EXERCISE: List each line below that contains the word "should". Treat uppercase and lowercase as different.
▼▼▼
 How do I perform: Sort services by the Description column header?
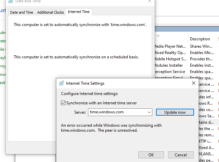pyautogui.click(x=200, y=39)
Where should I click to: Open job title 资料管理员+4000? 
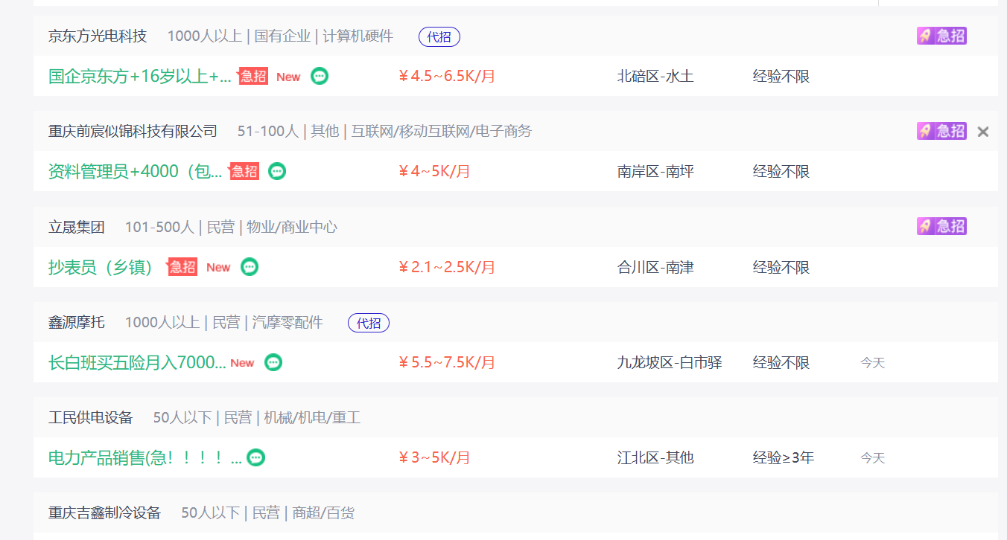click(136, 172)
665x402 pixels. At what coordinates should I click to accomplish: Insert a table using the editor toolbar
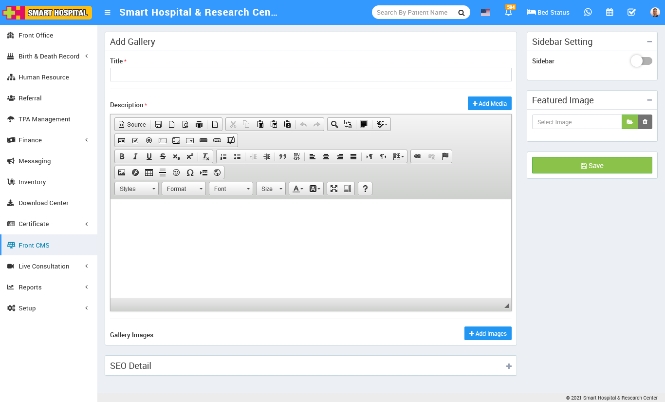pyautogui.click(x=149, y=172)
▲▲▲
RIGHT ANSWER:
Where should I click to: Open job title 资料管理员+4000? 
665x402 pixels. At what coordinates should I click to accomplish: Insert a table using the editor toolbar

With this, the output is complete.